Aunt Tootie takes CeeCee away to Savannah, Ga., to a world that seems to CeeCee to be run entirely by women. There's the next-door neighbor, Thelma Rae Goodpepper, who bathes in her backyard. And Tootie's very wise (and soon to be CeeCee’s best friend) housekeeper, Oletta Jones. And the crazy Violene Hobbs, who is a bit nasty and occasionally entertains a local police officer while wearing a peignoir.

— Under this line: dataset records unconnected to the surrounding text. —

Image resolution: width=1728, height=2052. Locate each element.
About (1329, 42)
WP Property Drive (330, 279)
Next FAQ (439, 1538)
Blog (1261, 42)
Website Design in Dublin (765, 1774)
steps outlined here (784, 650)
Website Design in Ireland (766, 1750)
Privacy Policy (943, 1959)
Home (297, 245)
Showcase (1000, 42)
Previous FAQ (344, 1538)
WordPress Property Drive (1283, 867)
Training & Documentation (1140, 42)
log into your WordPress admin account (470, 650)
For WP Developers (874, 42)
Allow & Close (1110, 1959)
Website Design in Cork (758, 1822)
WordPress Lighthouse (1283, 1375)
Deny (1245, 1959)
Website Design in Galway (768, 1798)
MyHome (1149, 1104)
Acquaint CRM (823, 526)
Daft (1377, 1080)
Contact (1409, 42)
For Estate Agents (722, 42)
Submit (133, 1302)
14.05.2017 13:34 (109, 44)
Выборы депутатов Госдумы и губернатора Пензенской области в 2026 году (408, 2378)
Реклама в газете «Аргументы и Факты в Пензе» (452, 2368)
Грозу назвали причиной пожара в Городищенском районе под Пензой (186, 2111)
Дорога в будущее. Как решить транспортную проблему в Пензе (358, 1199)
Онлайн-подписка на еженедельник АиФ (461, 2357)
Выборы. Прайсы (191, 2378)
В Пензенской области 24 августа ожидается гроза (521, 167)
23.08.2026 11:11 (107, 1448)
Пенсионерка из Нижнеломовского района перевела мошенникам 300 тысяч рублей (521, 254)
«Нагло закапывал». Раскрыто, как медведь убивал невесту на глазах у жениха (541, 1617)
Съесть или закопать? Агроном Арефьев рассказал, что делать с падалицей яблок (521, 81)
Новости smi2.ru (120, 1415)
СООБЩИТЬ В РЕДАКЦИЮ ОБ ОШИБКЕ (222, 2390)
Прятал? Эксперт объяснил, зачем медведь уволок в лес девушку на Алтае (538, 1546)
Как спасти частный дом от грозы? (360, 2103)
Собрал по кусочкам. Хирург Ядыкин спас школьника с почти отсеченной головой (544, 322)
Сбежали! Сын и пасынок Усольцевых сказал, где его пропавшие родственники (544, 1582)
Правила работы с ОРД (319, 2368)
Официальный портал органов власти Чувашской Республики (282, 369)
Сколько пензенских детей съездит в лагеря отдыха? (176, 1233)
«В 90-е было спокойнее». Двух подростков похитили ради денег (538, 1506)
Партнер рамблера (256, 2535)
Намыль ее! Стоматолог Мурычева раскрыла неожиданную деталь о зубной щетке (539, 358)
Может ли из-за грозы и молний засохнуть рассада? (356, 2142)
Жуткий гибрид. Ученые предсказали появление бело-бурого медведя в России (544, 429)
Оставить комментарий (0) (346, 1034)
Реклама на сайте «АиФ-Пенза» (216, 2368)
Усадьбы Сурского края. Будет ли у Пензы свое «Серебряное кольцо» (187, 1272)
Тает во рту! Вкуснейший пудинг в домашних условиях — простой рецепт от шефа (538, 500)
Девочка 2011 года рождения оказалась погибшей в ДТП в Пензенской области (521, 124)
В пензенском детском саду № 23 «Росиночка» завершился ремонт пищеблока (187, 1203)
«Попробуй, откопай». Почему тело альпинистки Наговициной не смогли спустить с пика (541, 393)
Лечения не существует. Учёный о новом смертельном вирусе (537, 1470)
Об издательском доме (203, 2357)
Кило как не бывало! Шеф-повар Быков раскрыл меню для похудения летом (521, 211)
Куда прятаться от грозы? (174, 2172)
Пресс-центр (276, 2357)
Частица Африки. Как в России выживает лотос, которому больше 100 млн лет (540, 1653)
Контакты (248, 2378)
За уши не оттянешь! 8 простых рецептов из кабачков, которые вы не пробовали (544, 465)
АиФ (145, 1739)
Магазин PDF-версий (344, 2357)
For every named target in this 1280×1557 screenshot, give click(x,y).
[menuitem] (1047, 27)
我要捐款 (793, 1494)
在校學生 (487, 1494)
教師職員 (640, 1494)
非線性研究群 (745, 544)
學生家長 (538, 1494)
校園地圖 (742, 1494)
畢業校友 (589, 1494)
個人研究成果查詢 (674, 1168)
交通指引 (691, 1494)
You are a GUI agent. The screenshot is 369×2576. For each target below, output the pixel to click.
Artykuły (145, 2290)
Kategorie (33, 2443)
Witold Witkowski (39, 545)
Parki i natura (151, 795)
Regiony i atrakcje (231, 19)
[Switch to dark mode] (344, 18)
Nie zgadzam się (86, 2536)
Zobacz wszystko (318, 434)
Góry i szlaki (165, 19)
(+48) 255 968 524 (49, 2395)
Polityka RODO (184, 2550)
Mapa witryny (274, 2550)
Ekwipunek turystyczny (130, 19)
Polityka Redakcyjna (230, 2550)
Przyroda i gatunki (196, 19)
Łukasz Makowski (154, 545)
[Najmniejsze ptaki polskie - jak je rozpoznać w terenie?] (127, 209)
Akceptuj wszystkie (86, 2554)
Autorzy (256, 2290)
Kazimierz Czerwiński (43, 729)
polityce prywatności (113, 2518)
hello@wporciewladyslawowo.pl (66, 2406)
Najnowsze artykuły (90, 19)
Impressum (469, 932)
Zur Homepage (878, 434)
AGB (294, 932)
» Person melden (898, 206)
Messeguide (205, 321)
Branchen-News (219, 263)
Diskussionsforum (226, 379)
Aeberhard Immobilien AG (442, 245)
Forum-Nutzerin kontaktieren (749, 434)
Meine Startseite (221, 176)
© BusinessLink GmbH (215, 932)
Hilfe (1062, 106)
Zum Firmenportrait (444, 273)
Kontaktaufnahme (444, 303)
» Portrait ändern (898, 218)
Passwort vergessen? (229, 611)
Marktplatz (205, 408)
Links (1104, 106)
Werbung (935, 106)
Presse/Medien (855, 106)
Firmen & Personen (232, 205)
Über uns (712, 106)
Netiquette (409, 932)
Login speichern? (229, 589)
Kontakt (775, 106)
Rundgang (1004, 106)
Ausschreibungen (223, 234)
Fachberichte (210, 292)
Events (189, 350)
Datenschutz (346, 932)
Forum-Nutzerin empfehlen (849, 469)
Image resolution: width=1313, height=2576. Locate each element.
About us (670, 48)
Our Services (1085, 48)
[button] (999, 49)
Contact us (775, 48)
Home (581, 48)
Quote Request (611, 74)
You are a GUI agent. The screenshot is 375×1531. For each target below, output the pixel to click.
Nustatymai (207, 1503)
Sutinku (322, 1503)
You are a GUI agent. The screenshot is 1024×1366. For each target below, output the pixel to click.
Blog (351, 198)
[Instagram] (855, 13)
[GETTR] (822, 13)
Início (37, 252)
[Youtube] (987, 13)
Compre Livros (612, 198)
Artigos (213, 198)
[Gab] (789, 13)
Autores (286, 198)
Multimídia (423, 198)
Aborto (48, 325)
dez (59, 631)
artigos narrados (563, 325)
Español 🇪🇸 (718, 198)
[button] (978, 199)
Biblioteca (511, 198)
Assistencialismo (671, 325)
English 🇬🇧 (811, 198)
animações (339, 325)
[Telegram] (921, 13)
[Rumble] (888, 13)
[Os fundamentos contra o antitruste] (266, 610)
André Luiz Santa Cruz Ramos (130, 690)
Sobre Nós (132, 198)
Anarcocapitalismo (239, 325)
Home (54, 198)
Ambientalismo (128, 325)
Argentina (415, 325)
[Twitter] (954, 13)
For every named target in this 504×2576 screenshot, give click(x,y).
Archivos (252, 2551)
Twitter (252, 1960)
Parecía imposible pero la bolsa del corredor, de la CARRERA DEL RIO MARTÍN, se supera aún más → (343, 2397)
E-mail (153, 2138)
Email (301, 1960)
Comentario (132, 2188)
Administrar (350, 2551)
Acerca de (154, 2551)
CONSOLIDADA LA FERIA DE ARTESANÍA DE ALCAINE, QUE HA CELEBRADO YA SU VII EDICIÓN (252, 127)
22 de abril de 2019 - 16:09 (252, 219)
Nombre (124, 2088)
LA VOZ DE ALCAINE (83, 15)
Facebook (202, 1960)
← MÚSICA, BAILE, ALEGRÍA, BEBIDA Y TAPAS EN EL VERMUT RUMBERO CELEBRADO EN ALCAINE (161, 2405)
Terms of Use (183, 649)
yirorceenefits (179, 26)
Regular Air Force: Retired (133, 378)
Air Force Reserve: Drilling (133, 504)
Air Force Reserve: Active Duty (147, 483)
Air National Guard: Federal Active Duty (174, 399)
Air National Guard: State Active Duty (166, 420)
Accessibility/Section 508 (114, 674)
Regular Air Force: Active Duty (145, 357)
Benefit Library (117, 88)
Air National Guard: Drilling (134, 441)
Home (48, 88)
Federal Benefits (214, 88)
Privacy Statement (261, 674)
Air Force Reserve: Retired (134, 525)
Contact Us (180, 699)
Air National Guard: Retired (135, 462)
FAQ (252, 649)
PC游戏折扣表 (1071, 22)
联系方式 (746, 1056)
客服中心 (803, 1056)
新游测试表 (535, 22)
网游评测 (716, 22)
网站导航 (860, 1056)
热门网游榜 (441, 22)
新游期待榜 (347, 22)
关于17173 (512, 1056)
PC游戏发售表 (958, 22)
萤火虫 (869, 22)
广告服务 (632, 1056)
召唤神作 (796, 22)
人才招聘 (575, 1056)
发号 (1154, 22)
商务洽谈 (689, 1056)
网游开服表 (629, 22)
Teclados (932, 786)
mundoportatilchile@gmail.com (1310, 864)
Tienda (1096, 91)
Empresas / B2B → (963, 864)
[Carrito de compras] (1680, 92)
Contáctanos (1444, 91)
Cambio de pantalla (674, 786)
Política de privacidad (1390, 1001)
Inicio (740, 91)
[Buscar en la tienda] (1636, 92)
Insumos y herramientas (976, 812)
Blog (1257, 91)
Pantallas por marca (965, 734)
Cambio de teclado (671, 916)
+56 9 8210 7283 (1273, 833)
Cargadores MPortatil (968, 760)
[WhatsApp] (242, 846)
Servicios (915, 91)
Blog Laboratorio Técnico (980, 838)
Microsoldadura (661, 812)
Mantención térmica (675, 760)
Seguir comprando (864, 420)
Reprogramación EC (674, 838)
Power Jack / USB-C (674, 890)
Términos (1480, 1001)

In “Saving CeeCee Honeycutt,” Hoffman paints an amazing portrait of life in 1960s Georgia, capturing a certain unusual gentleness of the time, with the social and political upheaval of the world a long way from the beautiful bubble CeeCee inhabited. You can almost smell the sweet magnolia blossoms and the fresh peach preserves in every word. She has also captured the rarefied glory of sweet female friendship that is so indicative of women raised in the South. (That’s not to say Northern gals don’t have close friendships, it's just different below the Mason-Dixon line, sugar!) This is gorgeous and glorious novel that celebrates the indomitable strengths of those female friendships and how very much those relationships are cherished.
What a brilliant way to start off a new year of reading! Run, do not walk, to get your copy of this marvelous novel, share it with your best girlfriends and then sit back and bask in the Southern sweetness of “Saving CeeCee Honeycutt.”